## TO DO:
Locate the word "Choose" in the data below, then copy every line that holds it.

___ EXCERPTED DATA

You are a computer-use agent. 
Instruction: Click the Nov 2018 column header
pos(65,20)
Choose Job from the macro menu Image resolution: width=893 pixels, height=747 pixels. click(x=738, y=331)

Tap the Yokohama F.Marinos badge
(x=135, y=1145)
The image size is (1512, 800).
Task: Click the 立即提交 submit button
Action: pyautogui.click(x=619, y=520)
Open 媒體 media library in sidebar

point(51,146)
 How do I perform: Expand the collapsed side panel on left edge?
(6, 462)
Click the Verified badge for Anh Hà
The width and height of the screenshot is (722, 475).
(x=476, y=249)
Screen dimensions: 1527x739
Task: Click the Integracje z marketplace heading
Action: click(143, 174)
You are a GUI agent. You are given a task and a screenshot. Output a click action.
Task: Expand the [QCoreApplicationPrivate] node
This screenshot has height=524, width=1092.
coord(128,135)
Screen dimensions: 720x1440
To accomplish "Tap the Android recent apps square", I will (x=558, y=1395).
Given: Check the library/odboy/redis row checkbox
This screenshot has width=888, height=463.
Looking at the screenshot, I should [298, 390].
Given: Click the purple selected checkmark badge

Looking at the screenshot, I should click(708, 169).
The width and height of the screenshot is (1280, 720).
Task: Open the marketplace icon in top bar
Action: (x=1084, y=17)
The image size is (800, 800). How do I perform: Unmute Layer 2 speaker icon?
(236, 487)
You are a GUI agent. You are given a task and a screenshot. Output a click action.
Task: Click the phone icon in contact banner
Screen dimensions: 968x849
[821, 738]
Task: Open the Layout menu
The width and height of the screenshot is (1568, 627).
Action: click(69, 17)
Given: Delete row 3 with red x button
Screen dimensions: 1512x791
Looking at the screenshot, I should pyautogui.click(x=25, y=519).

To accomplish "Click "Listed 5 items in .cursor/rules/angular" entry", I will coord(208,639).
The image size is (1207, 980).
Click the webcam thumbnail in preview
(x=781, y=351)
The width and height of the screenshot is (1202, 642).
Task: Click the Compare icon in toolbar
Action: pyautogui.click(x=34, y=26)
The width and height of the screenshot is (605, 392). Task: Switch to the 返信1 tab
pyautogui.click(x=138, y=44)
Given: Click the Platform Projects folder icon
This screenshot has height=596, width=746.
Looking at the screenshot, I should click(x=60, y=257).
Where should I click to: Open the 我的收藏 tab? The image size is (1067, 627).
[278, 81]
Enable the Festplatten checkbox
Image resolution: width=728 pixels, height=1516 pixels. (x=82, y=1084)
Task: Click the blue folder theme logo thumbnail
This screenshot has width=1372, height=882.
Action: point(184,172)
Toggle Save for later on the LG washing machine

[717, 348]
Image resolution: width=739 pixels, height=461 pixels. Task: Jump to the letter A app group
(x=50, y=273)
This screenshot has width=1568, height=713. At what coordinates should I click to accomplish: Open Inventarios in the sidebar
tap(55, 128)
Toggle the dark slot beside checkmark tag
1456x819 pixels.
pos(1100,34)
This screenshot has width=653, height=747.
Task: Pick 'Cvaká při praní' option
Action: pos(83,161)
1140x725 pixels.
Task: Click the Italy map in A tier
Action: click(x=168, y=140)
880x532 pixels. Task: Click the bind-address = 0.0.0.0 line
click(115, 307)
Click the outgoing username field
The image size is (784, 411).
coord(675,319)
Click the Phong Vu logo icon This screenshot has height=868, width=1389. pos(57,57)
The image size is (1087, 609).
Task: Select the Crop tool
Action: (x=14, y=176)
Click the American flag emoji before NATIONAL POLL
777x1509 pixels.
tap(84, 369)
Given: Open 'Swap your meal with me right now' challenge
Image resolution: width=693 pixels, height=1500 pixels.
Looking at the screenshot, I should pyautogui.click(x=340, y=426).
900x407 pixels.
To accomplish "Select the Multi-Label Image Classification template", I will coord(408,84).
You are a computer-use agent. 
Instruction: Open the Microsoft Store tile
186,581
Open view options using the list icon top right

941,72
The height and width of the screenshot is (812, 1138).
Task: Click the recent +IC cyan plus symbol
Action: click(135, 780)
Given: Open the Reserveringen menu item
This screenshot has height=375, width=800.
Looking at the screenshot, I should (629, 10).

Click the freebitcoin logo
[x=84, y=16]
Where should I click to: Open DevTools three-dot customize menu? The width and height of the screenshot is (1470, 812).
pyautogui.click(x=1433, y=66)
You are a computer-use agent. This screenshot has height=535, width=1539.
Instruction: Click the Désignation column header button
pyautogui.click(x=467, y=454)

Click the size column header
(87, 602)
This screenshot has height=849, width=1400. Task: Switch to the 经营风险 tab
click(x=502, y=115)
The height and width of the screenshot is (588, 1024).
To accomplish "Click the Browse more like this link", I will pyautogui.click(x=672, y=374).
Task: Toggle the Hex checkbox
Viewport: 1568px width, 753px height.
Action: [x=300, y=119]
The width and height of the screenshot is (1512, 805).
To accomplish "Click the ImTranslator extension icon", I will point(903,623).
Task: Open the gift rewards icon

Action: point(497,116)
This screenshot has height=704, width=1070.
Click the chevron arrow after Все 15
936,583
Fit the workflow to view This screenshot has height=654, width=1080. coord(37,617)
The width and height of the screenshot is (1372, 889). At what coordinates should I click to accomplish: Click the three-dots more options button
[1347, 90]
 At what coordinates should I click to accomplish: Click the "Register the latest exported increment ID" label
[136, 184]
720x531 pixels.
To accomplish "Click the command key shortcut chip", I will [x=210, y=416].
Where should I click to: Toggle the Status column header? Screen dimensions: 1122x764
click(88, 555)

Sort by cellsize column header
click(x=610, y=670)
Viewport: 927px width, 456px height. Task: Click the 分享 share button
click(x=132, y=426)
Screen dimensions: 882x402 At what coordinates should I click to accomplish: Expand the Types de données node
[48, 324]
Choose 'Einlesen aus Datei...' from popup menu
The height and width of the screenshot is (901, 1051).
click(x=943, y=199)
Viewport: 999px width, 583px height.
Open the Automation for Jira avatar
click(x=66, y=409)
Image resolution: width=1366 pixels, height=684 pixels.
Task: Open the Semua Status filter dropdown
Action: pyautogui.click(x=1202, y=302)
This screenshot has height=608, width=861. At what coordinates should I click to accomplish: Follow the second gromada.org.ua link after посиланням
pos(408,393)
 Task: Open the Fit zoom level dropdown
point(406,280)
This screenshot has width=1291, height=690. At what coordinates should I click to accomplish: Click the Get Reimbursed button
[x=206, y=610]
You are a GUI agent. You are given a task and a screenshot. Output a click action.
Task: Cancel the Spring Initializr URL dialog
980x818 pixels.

______

## SOLUTION TO THE PROBLEM:
Choose Job from the macro menu Image resolution: width=893 pixels, height=747 pixels. click(x=738, y=331)
Choose 'Einlesen aus Datei...' from popup menu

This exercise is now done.